How Do I Get Noticed in a Huge Pack of Resumes?

Hi Ronnie Ann!

I’ve previously posted on various other interview posts on here, but now I’m stuck in another aspect of job searching.

After taking a few weeks off from applying to companies, I started sending my resumes in about two weeks to positions around the area that really interest me. My only problem is that one of them happens to be with a huge global corporation, which is good and bad. The good being they’re an amazing company to work for and I’d love to get a chance to even interview with them. The bad thing being because they’re so large, I feel it’s hard to stand out in the huge pack of resumes they must be receiving for position.

I submitted my resume through their website and like many if not all major corporations, there’s no contact information.

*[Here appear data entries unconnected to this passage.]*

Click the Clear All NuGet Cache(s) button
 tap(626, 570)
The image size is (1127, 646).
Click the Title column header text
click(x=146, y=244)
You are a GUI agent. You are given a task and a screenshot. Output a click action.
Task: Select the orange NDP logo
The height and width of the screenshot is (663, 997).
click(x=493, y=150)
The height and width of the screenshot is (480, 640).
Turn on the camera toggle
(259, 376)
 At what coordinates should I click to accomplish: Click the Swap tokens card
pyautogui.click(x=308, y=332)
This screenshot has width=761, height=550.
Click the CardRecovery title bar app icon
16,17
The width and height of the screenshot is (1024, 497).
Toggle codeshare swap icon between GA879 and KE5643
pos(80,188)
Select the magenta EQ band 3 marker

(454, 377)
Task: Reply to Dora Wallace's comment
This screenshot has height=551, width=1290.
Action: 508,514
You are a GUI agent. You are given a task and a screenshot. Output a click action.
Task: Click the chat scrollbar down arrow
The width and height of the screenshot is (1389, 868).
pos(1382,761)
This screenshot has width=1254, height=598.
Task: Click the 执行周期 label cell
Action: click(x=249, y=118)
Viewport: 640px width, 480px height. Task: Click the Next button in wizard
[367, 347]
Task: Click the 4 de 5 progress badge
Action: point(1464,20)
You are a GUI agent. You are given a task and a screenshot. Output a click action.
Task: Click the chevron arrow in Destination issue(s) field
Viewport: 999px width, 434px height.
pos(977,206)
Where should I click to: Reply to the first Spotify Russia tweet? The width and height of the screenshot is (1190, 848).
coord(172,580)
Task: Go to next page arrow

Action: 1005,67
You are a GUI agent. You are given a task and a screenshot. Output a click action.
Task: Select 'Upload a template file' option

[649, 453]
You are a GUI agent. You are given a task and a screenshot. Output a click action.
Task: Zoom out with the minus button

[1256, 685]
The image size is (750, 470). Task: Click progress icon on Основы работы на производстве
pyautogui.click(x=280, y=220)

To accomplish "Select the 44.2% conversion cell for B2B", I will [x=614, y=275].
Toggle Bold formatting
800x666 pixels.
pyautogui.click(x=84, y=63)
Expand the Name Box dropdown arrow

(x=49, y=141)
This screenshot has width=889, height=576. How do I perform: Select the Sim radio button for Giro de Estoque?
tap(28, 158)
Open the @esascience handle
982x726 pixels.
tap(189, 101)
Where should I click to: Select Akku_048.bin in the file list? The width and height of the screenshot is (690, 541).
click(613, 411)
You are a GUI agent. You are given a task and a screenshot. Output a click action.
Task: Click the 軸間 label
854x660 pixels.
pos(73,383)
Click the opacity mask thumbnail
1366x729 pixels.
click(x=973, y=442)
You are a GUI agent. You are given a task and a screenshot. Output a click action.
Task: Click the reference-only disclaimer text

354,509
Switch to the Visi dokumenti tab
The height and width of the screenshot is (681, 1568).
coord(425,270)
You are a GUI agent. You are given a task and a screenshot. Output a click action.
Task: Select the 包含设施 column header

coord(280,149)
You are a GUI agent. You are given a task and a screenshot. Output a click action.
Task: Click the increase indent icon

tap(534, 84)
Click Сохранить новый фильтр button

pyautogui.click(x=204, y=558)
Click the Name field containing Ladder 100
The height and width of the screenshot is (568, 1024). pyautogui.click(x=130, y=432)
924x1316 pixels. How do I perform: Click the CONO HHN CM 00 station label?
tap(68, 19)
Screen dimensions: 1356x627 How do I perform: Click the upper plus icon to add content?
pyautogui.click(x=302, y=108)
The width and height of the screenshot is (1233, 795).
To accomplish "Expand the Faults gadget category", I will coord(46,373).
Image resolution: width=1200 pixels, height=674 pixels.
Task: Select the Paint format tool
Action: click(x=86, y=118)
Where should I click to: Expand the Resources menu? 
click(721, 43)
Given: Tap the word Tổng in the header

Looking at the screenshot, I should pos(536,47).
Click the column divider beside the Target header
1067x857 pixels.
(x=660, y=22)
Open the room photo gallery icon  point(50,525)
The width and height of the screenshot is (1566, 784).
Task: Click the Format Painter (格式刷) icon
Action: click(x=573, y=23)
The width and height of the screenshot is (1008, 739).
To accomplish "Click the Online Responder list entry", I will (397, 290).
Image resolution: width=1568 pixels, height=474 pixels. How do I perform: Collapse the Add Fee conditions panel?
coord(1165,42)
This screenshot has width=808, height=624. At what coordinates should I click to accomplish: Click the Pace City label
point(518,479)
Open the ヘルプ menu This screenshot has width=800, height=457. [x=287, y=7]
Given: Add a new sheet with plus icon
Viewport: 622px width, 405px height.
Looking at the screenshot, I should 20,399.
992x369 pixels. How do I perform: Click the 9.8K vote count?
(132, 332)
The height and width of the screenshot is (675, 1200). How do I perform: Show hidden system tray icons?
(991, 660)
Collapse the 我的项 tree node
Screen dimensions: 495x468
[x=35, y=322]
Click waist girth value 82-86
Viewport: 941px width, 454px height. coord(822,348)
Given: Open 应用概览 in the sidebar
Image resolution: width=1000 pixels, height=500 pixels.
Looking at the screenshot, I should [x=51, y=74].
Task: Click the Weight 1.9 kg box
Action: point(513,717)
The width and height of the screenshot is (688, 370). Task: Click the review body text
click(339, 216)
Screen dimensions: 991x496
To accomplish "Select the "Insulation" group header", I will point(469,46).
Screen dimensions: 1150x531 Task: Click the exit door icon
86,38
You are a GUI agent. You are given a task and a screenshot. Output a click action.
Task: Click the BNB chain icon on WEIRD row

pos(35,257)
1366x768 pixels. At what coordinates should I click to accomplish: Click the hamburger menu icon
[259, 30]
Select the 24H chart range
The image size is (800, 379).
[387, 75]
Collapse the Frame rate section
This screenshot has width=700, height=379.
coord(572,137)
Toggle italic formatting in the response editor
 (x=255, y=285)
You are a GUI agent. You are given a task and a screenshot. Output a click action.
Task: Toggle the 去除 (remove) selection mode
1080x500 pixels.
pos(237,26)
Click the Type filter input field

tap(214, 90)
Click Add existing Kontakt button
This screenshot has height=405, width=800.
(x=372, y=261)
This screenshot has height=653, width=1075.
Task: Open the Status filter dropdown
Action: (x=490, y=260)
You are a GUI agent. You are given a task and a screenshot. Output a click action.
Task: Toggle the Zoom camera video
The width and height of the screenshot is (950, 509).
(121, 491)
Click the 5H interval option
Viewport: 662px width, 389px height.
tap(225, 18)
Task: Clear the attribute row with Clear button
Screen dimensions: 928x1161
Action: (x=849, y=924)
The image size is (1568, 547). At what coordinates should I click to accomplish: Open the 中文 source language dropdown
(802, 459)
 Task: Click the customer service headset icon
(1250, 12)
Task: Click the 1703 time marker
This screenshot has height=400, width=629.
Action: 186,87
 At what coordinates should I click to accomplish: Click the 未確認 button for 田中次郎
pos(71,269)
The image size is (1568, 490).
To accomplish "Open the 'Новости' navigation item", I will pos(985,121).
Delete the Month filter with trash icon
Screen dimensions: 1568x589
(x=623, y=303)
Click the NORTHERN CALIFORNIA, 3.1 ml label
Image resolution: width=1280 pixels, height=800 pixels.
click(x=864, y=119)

There’s also no way of knowing if they’re no longer considering you or if the position has been closed or filled.

I was just wondering what you would advise someone to do in this situation to stand out without being irritating but still being proactive?




Hi Shelly!

Good to hear from you again.

Funny you should ask this question. I’m currently helping a department within a very large organization find the perfect needle out of a big haystack of resumes.

You are right to think about how you can stand out. It’s not easy. Especially if they make you squeeze all of your information into THEIR form, taking away the power of a great resume. Of course, a good cover letter still helps.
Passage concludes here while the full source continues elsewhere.